By Stevie J. of www.angrymarks.com
If you’ve seen any of the news coverage since the Chris Benoit double murder-suicide (and it’s been pretty damn hard to avoid even if you try) you have no doubt heard over and over again about “the list.” Despite the fact this information is widely available from sources like About.com and Online World of Wrestling among others, many people have been taking credit for authoring or creating the list. Marc Mero has been the most prominent of those to take credit for this list, and was even acknowledged by multiple people as the creator during tonight’s Nancy Grace show on CNN. As much as I’d like to speak cynically about Mero trying to extend his 15 minutes (or is that 15 seconds) of fame in the squared circle in the wake of this tragedy, it would take the focus away from the grievous abuse and misuse of this list in and of itself.
Let’s at least start with a version of the list that’s largely accurate.

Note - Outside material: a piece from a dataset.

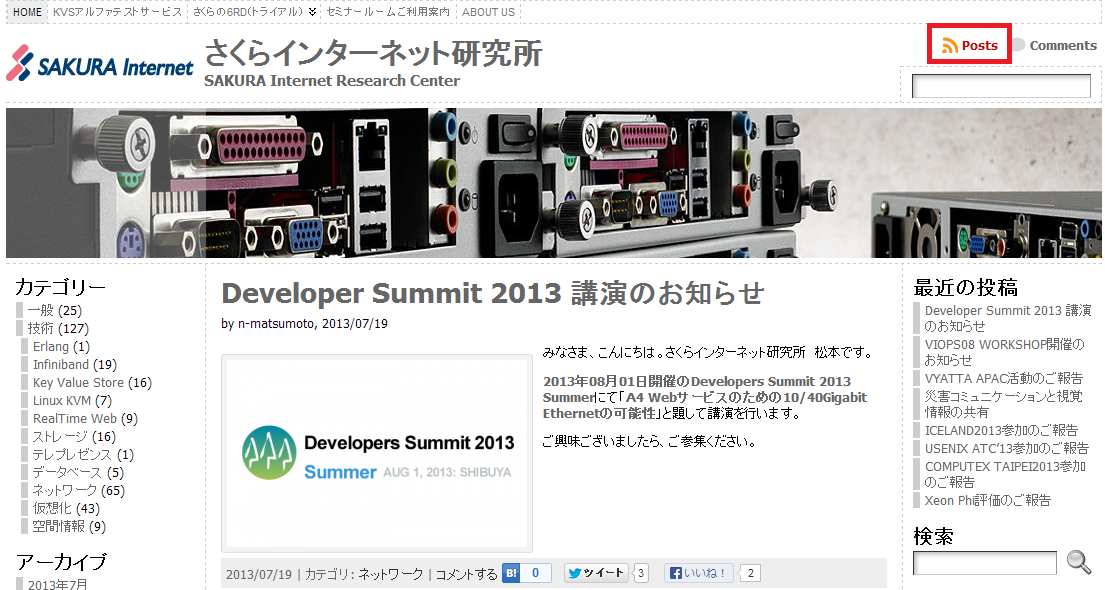The height and width of the screenshot is (590, 1105).
Task: Open the Developer Summit 2013 post title
Action: [492, 293]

Of the many versions that exist online the only one I’m willing to put a stamp of approval on right now exists at The Sun Online, the web presence of the popular UK tabloid. This list was compiled by wrestling historian John Lister and is arguably the one so many other experts have been cribbing from. Quite simply, the list contains the names of over 100 wrestlers who have died under the age of 50 in the last 10 years. At one point during Nancy Grace tonight the version of this list attributed to Mero was shown scrolling rapidly down the screen, too fast for anyone to analyze or scrutinize the factual accuracy.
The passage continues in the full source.